Given his long-standing collaborations with bluegrass upper echelon, no one
will be surprised by Grier’s fleet playing talents on I’ve Got the House
to Myself.
However, such collaborations have offered Grier equally talented
participants to challenge and skew his musical outlook. Teammates such as
Matt Flinner and Todd Phillips have exposed the ability to deconstruct and
attack the established Appalachian tradition with a mad scientist’s
perspective.
For the most part, pieces such as "Turkey in the Straw," "Sally Gooden," and
"Arkansas Traveler" employ his trio’s ability to discuss the boundaries of
the song rather than to ever state a patent definition. Grier gestates, he
jives, he equivocates, and he pounds, constantly moving the rhythm and the
melody in a variety of inconceivable directions. Calypso, jazz, funk, Doc
Watson, Kenny Burrell, Joe Pass all take part in the festivities in Grier’s
house, and all under his own lissome talents.
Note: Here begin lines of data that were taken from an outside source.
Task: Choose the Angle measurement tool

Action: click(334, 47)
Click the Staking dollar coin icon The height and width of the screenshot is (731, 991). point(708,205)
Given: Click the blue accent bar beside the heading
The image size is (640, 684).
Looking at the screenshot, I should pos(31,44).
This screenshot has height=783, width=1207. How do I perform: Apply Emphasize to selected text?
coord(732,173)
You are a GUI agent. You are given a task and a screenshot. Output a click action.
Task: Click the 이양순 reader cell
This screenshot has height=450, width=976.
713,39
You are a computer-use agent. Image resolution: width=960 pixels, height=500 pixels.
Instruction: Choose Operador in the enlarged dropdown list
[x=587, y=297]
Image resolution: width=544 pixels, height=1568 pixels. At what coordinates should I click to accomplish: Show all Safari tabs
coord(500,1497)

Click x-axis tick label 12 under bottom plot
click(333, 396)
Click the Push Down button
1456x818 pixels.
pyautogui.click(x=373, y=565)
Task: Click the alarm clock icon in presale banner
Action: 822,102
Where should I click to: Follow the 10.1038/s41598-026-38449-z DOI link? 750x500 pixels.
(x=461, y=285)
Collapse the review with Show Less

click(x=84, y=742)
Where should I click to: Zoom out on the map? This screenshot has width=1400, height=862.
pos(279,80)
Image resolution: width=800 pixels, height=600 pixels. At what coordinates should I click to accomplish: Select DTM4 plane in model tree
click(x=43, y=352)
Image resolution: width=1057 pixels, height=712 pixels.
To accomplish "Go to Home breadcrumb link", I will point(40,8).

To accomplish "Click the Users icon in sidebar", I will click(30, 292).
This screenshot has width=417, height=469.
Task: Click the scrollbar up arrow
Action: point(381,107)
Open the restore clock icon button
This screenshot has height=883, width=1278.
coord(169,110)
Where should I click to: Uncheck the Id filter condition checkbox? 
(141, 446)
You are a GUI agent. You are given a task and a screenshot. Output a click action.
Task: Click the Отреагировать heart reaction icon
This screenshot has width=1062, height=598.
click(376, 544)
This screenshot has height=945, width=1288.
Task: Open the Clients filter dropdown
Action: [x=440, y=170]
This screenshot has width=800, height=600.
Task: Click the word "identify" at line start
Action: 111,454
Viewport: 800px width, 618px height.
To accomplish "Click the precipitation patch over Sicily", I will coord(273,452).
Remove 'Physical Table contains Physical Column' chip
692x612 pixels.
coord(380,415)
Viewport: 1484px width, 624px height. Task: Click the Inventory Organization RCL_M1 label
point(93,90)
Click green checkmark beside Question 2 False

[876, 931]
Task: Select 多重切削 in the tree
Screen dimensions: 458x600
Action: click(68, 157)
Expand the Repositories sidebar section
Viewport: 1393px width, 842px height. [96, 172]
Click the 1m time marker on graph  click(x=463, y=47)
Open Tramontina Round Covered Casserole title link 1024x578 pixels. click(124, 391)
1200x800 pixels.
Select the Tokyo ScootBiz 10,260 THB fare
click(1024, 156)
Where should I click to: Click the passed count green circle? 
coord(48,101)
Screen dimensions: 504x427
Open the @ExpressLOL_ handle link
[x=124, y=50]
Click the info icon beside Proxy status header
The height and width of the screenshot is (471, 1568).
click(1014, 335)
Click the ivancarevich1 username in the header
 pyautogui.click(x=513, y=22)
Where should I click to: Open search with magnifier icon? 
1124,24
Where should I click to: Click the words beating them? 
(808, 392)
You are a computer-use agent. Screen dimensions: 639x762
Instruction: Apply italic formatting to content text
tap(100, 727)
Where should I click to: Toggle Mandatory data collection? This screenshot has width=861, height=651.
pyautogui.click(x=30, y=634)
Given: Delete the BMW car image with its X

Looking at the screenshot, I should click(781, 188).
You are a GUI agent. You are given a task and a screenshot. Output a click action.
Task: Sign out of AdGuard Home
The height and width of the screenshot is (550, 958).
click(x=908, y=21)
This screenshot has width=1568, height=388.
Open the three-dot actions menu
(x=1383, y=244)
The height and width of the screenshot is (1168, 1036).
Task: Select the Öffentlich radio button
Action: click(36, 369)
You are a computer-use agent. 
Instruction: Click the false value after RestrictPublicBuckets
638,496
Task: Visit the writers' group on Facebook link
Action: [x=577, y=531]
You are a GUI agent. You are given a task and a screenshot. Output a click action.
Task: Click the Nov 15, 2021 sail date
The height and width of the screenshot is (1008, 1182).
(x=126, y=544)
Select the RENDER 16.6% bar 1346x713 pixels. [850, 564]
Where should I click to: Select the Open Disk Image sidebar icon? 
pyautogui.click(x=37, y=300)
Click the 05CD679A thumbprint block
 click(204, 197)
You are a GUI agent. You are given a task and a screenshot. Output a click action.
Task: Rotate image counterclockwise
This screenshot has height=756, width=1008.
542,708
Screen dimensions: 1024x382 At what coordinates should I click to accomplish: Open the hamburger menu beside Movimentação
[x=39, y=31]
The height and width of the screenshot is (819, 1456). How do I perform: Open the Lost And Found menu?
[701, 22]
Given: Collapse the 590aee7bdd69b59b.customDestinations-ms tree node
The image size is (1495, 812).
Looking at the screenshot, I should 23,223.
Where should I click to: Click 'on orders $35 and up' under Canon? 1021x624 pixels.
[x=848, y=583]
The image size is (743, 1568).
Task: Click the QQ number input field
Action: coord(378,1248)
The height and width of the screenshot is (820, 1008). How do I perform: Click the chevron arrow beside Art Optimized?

Grier’s album doesn’t simply expose the ways to rearrange often ossified
musical constructs. No, such a musical quest has become newfangled and now
redundant. Instead Grier shows us how to blow the context completely to
shreds, in some magnificent plutonium instigated frenzy. The solo context
affords Grier the room to incessantly change rhythms and chord variations,
to attempt to begin with something identifiable and conclude with an
entirely original manifestation. Trying to explain this ineffable
manifestation and how it came into the world, especially with "John Henry"
as the parent, remains befuddling yet a damn pleasurable paradox.